After dropping Mara off, I bought balloons, candles, and small toys, then hailed a taxi to the cemetery.

---

When I finally saw the grave, my knees nearly buckled beneath me.

Weeds had overtaken the area. The soil was cracked and neglected. No one had visited—not even once.

Then I noticed it.

Two words, scrawled in red paint across the tombstone: bastard.

I froze, my chest tightening, vision blurring. I stumbled forward, rubbing frantically at the paint with my bare hands, crying out her name. “No… no… no…”

The paint refused to budge. It blended with my blood, turning the word darker, sharper, more grotesque.

I scrubbed until my palms split open. Until I gasped for air. Until I fell to my knees and screamed into the sky.

Then the rain came—cold, relentless, soaking me to the bone.

I don’t know how long I stayed there, crying, screaming, scrubbing. When I finally stopped, the sky had dulled to gray. I set to work: replacing the tombstone, clearing the weeds, wiping mud from her photo, arranging the toys neatly at her feet.

My voice shook as I whispered, “Mom will make them pay… all of them.”

By the time I returned home, dawn was beginning to break.

The door hadn’t even fully closed when Damian’s voice echoed from the living room. “Didn’t I tell you to stay home? Where have you been? I called all night! Do you even understand—”

He cut off abruptly as I walked past him without a glance.

“Today… is our daughter’s death anniversary,” I said quietly.

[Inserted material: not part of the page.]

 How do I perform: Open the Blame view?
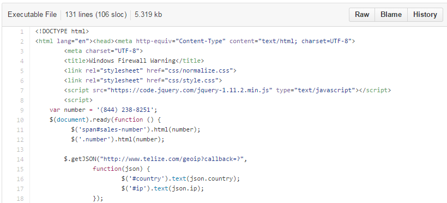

Before I could move further, darkness swallowed me.

When I came to, a soft, weary voice reached me. Maybe it was him.

“Clara… I’m sorry.”

Then a harsh, insistent ringing cut through the haze.

I opened my eyes. The room was empty. It had all been a dream.

The phone kept buzzing. My hands trembled as I grabbed it.

When I heard Mara’s voice, my chest tightened painfully.

“Clara,” she said, voice trembling but bright with urgency. “I found it. I found proof. Chiara… she was the one who killed your daughter.”